## What you need to do
#1 Decide whether each statement below agrees with the passage on statistical metrics. Answer yes or no for each, and quote the exact words from the passage that settle it.
(a) An R² of 0.900 means that 10% of the variance in the response is not explained by the model.
(b) For ligand-binding assays, back-calculated standards at the LLOQ must fall within ±20% of nominal.
(c) R-squared can take values from 0 to 100.
#2 Using the passage on statistical metrics, answer the questions below.
(a) Which microplate reader reports the three metrics for every run?
(b) What other name does the passage give for R-squared?
(c) What R² value do the K LAB Alpha and POP UV-Vis instruments regularly reach in well-optimized linear assays?
#3 Write the next part of the passage on statistical metrics, beginning right after its final sentence.

## Exercise passage
.....
Statistical Metrics: R-squared, %CV, %RE Explained
Numbers without context can be misleading. A reported concentration of 50 ng/mL means little unless you also know how well the calibration curve fits the data, how reproducible the measurement is, and how closely the back-calculated standard values agree with their nominal concentrations. Three statistical metrics — R-squared (R²), percent coefficient of variation (%CV), and percent relative error (%RE) — answer exactly these questions and are reported by the K LAB MRX A2000 microplate reader for every run.
R-squared: Goodness of Fit
R-squared, or the coefficient of determination, quantifies how well the fitted curve describes the observed standard data. It ranges from 0 to 1: an R² of 1.000 means the curve passes through every standard point exactly; an R² of 0.900 means 10% of the variance in the response is unexplained by the model. For quantitative bioanalytical work, regulatory guidance typically requires R² ≥ 0.99 (linear) or, for ligand-binding assays, that back-calculated standard concentrations fall within ±20% of nominal (±25% at the LLOQ) rather than relying on R² alone. The K LAB Alpha and POP UV-Vis instruments regularly achieve R² up to 0.9999 in well-optimised linear assays.
.....
## Given records
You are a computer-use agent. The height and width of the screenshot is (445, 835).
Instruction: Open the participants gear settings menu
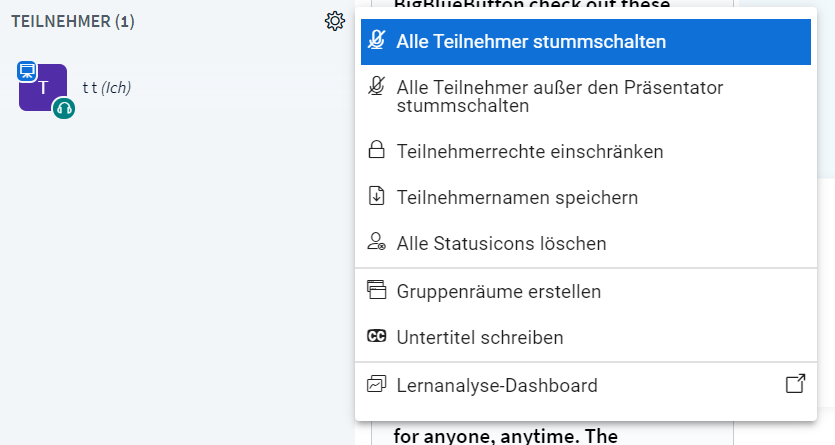tap(334, 21)
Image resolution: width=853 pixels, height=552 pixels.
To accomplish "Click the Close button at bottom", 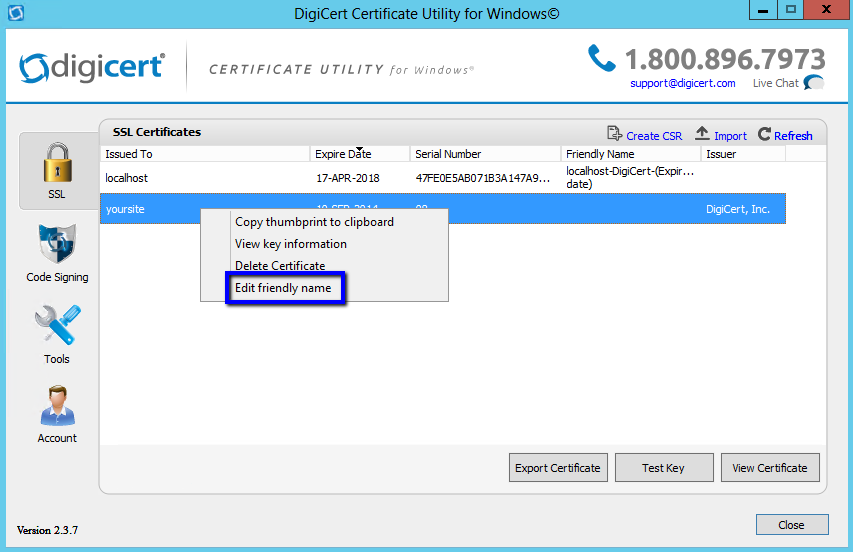I will coord(791,525).
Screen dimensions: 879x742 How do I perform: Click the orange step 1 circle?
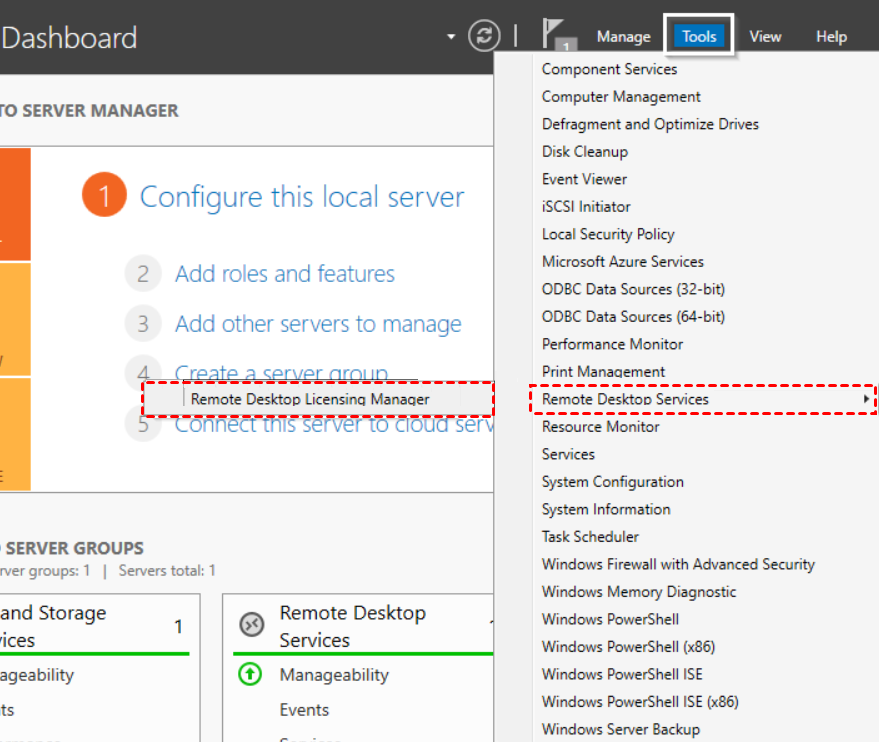(x=104, y=196)
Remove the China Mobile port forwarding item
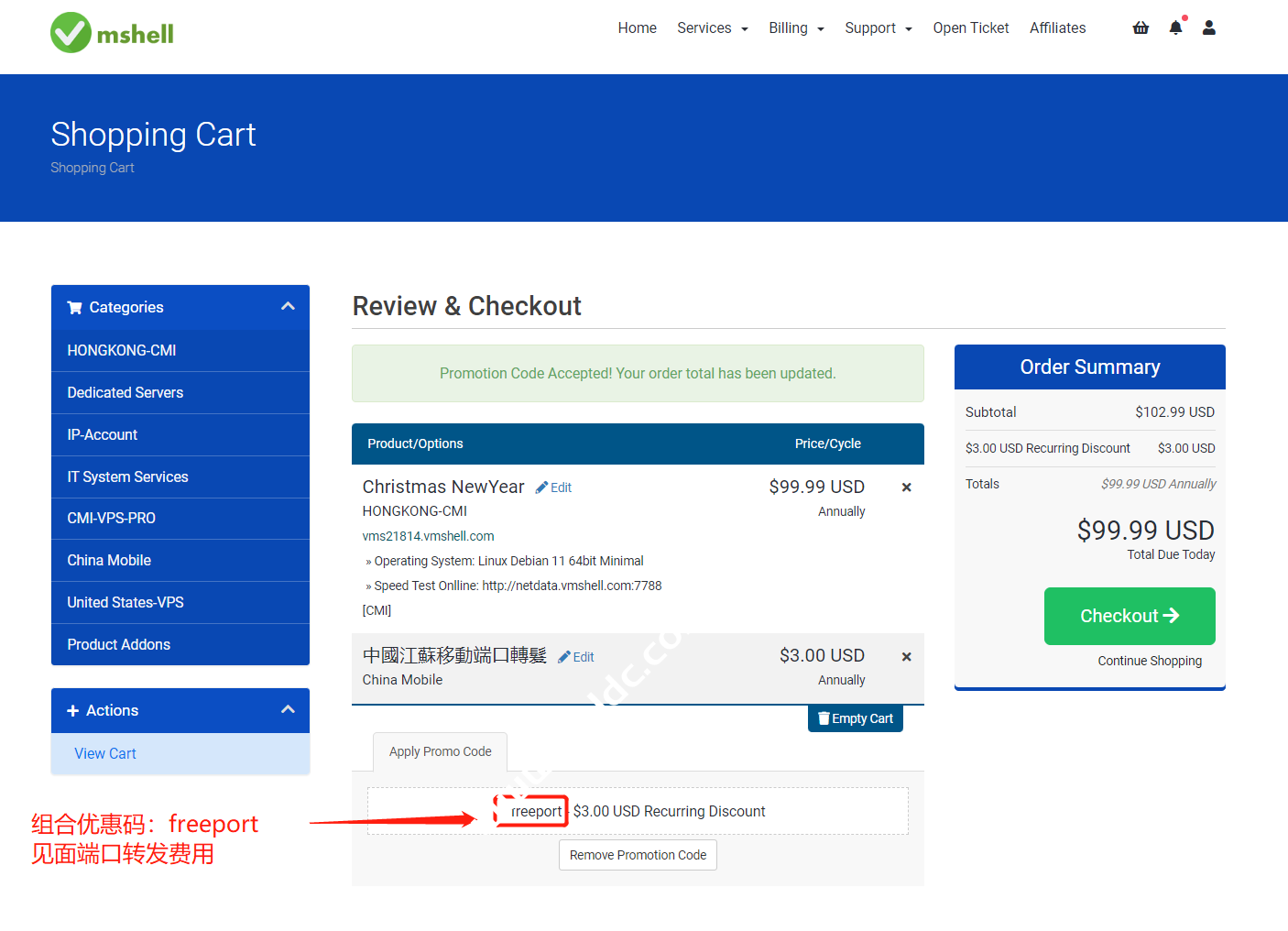Viewport: 1288px width, 931px height. [x=906, y=657]
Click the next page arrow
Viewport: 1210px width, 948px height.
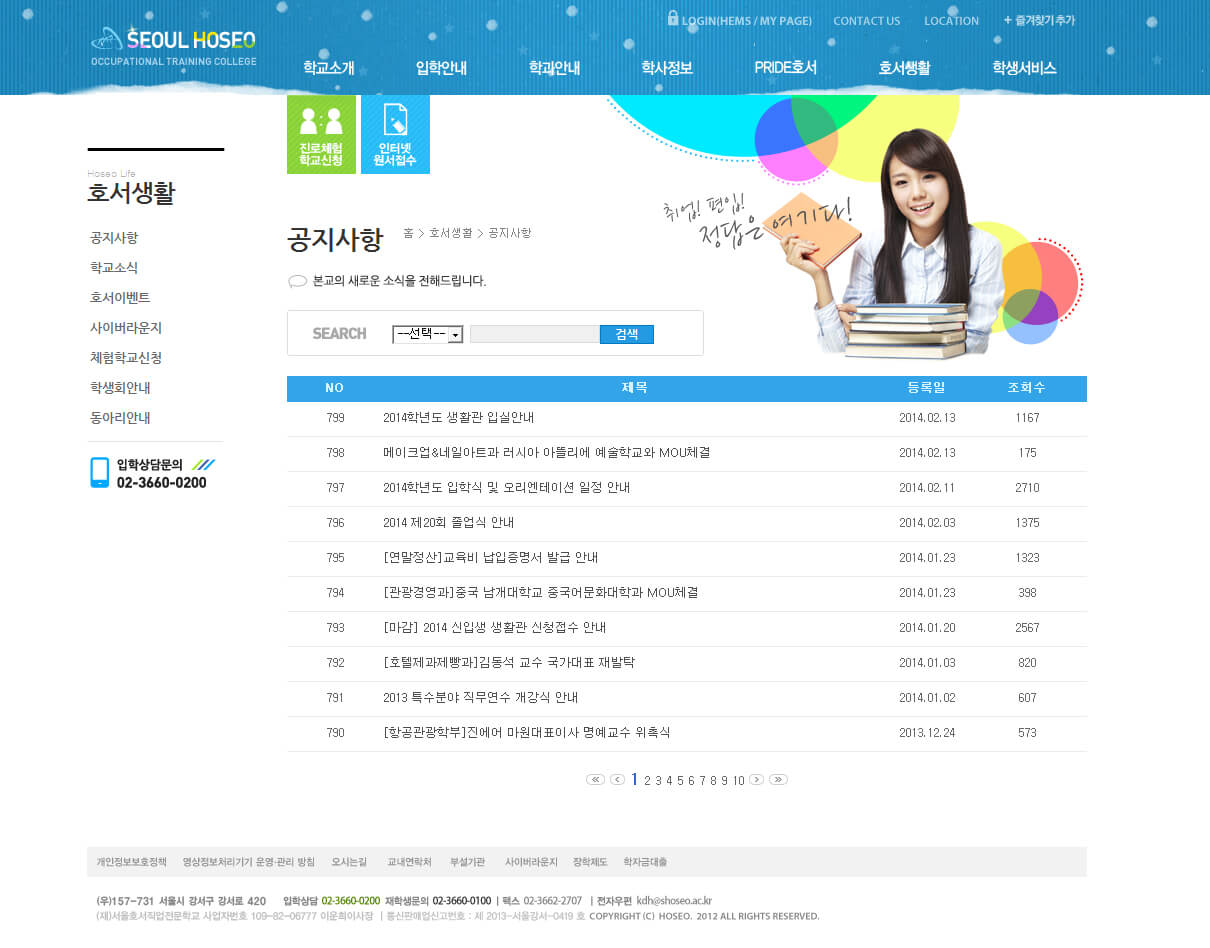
.....
## Expected outputs
#1
(a) Yes: "an R² of 0.900 means 10% of the variance in the response is unexplained by the model"
(b) No: "(±25% at the LLOQ)"
(c) No: "It ranges from 0 to 1"

#2
(a) The K LAB MRX A2000 microplate reader
(b) The coefficient of determination
(c) Up to 0.9999

#3
An important caution: a high R² does not guarantee a correct model. A curved dataset can yield R² > 0.99 with a linear fit if the curvature is subtle and standards are sparse. Always inspect the residual plot alongside R².
%CV: Precision and Reproducibility
The percent coefficient of variation (%CV) is the standard deviation of replicate measurements expressed as a percentage of their mean:
%CV = (SD / Mean) × 100
%CV captures the random variability (imprecision) in your assay. A %CV of 5% means the standard deviation is 5% of the mean value — acceptable for most research-grade assays. For regulated bioanalytical methods (e.g., FDA Bioanalytical Method Validation), intra-run and inter-run %CV are typically required to be ≤15% (or ≤20% at the LLOQ). Sources of high %CV include inconsistent pipetting, reagent instability, temperature fluctuations during incubation, and edge effects on microplates.
- %CV < 5% — excellent precision, typical of well-optimised automated assays.
- %CV 5-15% — acceptable for most quantitative biological assays.
- %CV > 15% — investigate sources of variability before reporting results.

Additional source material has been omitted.